### RECORDS FOR THE EXERCISE

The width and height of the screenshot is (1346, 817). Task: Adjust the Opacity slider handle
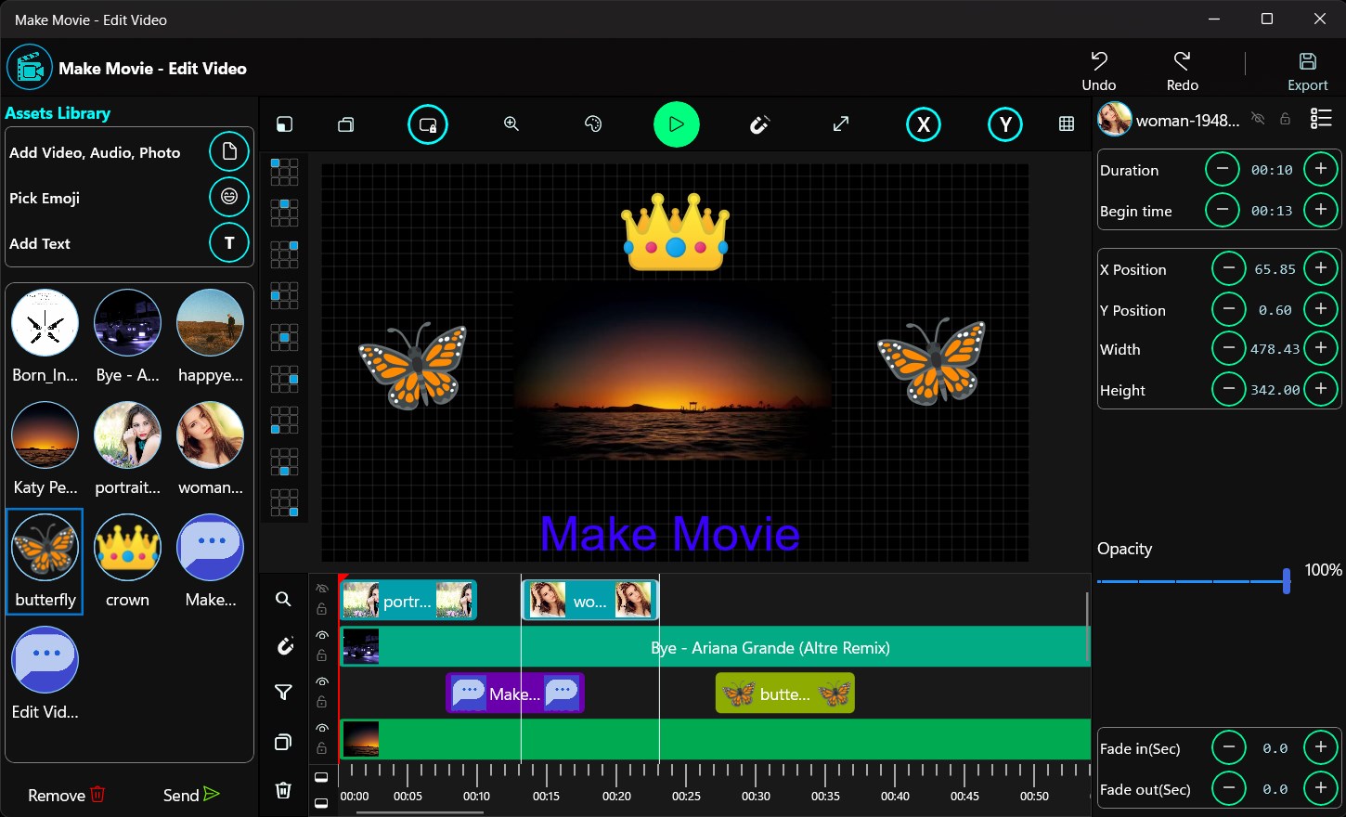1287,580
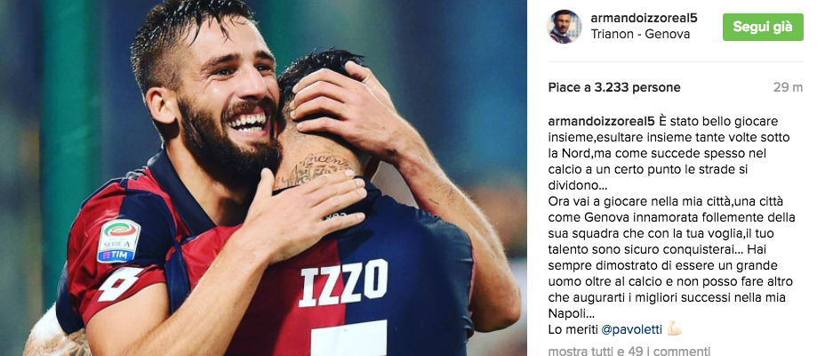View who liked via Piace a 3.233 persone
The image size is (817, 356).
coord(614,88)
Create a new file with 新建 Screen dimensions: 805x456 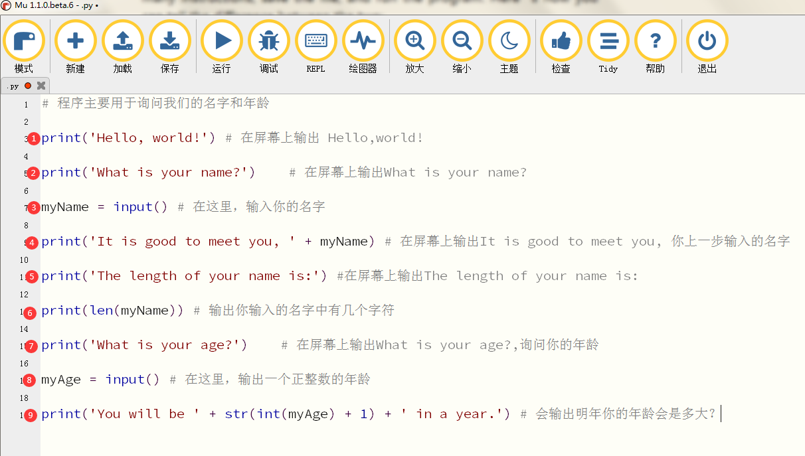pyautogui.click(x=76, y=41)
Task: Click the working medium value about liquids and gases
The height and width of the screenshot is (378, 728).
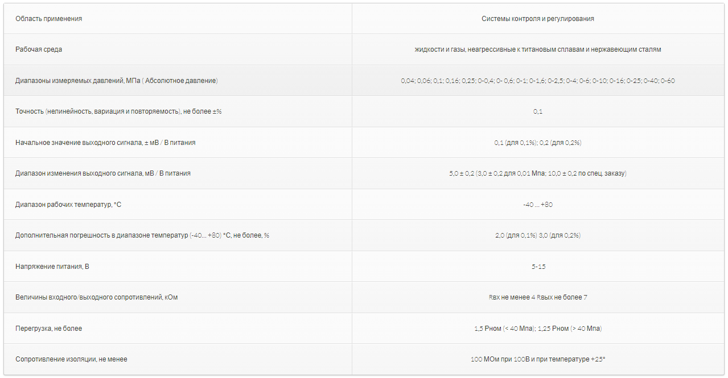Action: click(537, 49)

### SHORT EXERCISE
Please copy the rows word for word, from the line with "Task: Click the" through the end of the rows, and leave the pictures out.

### WORKED SOLUTION
Task: Click the working medium value about liquids and gases
The height and width of the screenshot is (378, 728).
Action: click(537, 49)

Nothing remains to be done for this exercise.